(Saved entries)
──────────────────────────────
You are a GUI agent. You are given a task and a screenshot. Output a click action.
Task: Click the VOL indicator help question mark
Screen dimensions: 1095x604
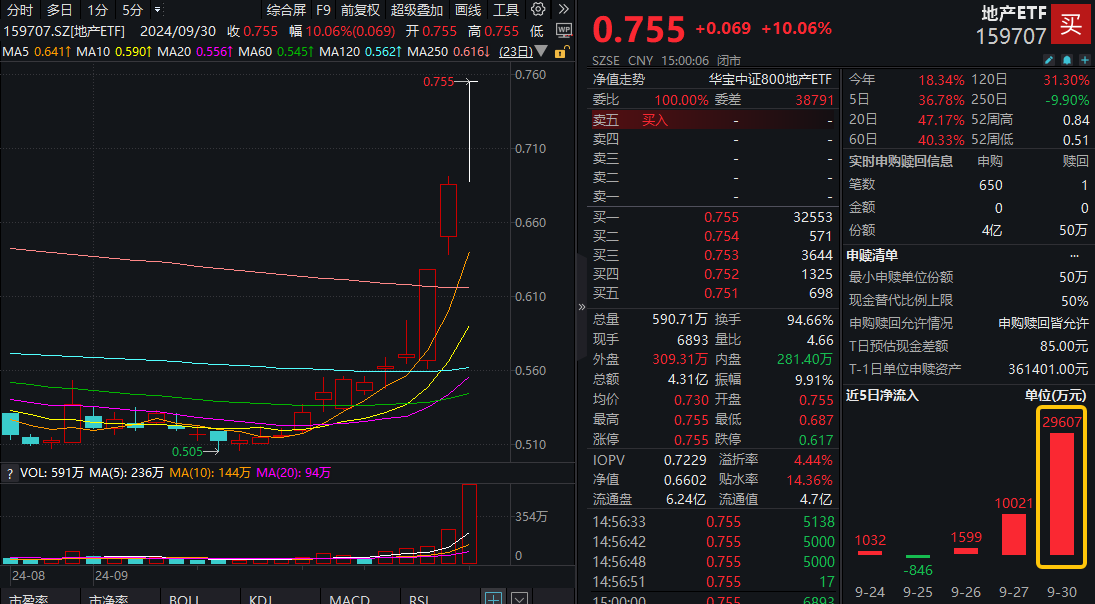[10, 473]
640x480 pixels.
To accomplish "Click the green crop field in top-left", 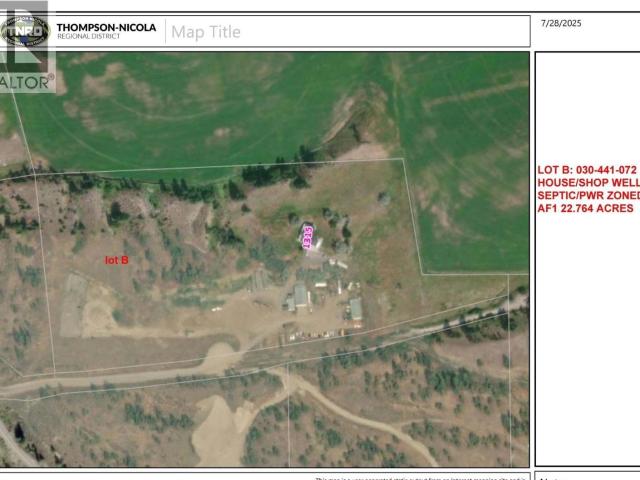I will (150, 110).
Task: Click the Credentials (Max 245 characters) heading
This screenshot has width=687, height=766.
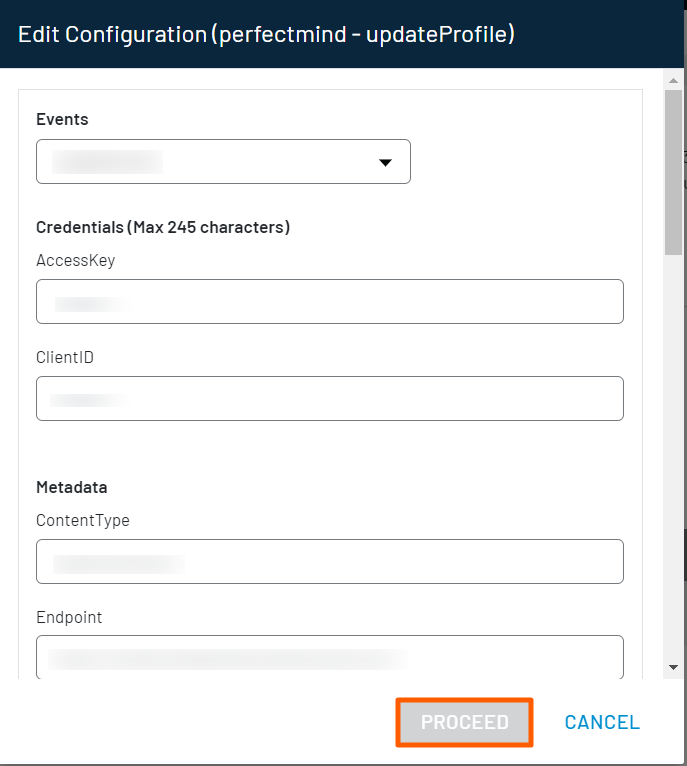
──────────────────────────────
* _The task_:
Wherever a line contains the string "screenshot", copy that line from the data.

* _Exercise answer_:
You are a GUI agent. You are given a task and a screenshot. Output a click action.
This screenshot has width=687, height=766.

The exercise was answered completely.